PASSAGE SHOWN:
— BEGIN —
# **Chapter 4:** Project Structure

## Introduction

A well-organized project structure is a cornerstone of project success, particularly in data science, where projects can become complex with various datasets, scripts, notebooks, and dependencies. 

Structuring your project effectively from the start can save you time and trouble later on.

## Chapter outline

4.1 Best Practices for Structuring Python Projects

4.2 A Typical Python Project Layout

4.3 Importance of other Project Files

---
---

## **Chapter 4.1:** Best Practices for Structuring Python Projects

The organization of your Python project should promote ease of maintenance, scalability, and collaboration. 

Here are some best practices:


* **Use a Consistent Directory Structure:** A predictable layout allows team members and contributors to find files and directories quickly.

* **Isolate Dependencies:** Utilize virtual environments to keep your project's dependencies separate from the global Python installation and other projects.

* **Automate Repetitive Tasks:** Use scripts for tasks like setting up environments, running tests, and packaging your project.
— END —
MATERIAL PROVIDED:
— BEGIN —
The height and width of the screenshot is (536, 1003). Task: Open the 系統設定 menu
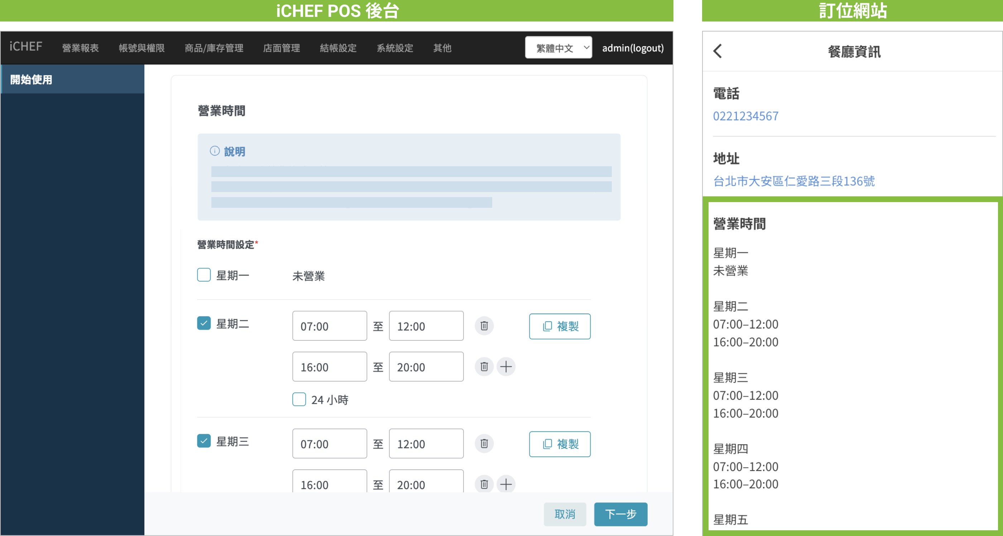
— END —
SET TASK A: In the project structure chapter, how would you restate the paragraph beginning "A well-organized project structure is a cornerstone" as a short bulleted list?
SET TASK B:
Answer these from the project structure chapter, one line each:
(i) How many sections does the chapter outline list?
(ii) Which three qualities should the organization of a Python project promote?
(iii) From what should virtual environments keep a project's dependencies separate?
The listing comes from a different source than the project structure chapter.

FULL ANSWER A:
- A well-organized project structure is a cornerstone of project success.
- This is especially true in data science.
- Data science projects can become complex, with various datasets, scripts, notebooks, and dependencies.

FULL ANSWER B:
(i) Three.
(ii) Ease of maintenance, scalability, and collaboration.
(iii) The global Python installation and other projects.